----- BRANO IN ESAME -----

La cosa più brutta è che ci ritroviamo soli! Un esempio recente ed evidente è stato il cosiddetto “caso Alina” di Trieste. Otto anni di vicende giudiziarie con imputazioni di reati gravissimi, come ad esempio quello di “sequestro di persona”, ed aggettivi feroci utilizzati dalla stampa (come “carcerieri”) per definire i nostri colleghi e il Commissariato di Opicina degradato a “Commissariato degli Orrori”, per poi risolversi, com’era giusto accadesse e come accade nel 90% dei casi in cui si ritrovano accusati gli appartenenti delle Forze dell’ordine, in maniera definitiva e positivamente. Anche in questo caso quei terribili aggettivi sono stati sostituiti da altri: assolti, innocenti!

È per vicende come questa, e purtroppo molte altre, che il SAP chiede da tempo di ottenere delle garanzie funzionali. Serve rimodulare il procedimento penale nei confronti degli operatori delle Forze dell’Ordine, affinché ogni caso sia gestito direttamente dal procuratore generale, e che venga inoltre prevista una formula speciale di archiviazione nel caso sussistano cause di giustificazione. Questo per la serenità degli operatori di Polizia in caso fossero innocenti e per non permettere a chi dovesse eventualmente essere colpevole di continuare a svolgere queste funzioni così importanti per la sicurezza del Paese.

Ma anche le dotazioni sono spesso del tutto inadeguate.

Dopo la battaglia per i giubbotti antiproiettile scaduti, che ha visto il SAP esporre i suoi dirigenti sindacali in maniera forte e in prima linea, continuano le problematiche in alcuni casi molto gravi connesse alle dotazioni, come ad esempio la questione delle fondine che si rompono, con conseguenze drammatiche, ma anche la mancanza di armamenti al passo con i tempi, come ad esempio il tanto atteso e mai distribuito “Taser”, malgrado la sperimentazione sia da tempo terminata con esito positivo.

-----

◆ PARTI DELL'ESERCIZIO:
**1)** Riscrivi in forma di elenco puntato il paragrafo del brano che inizia con "È per vicende come questa", mantenendone le informazioni principali.
**2)** Trascrivi fedelmente dal brano la parte che si apre con le parole contenenti "La cosa più" e si chiude con "altri: assolti, innocenti!".
I record costituiscono un materiale separato dal brano.

----- RECORD PRESENTATI -----

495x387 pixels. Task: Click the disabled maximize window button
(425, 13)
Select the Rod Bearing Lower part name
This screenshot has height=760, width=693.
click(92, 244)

-----

◆ RISULTATI ATTESI:
**1)**
- Per vicende come questa e per molte altre, il SAP chiede da tempo garanzie funzionali.
- Propone di rimodulare il procedimento penale nei confronti degli operatori delle Forze dell'Ordine, in modo che ogni caso sia gestito direttamente dal procuratore generale.
- Chiede una formula speciale di archiviazione nel caso sussistano cause di giustificazione.
- Gli scopi sono la serenità degli operatori di Polizia innocenti e impedire a chi fosse eventualmente colpevole di continuare a svolgere funzioni così importanti per la sicurezza del Paese.

**2)**
La cosa più brutta è che ci ritroviamo soli! Un esempio recente ed evidente è stato il cosiddetto “caso Alina” di Trieste. Otto anni di vicende giudiziarie con imputazioni di reati gravissimi, come ad esempio quello di “sequestro di persona”, ed aggettivi feroci utilizzati dalla stampa (come “carcerieri”) per definire i nostri colleghi e il Commissariato di Opicina degradato a “Commissariato degli Orrori”, per poi risolversi, com’era giusto accadesse e come accade nel 90% dei casi in cui si ritrovano accusati gli appartenenti delle Forze dell’ordine, in maniera definitiva e positivamente. Anche in questo caso quei terribili aggettivi sono stati sostituiti da altri: assolti, innocenti!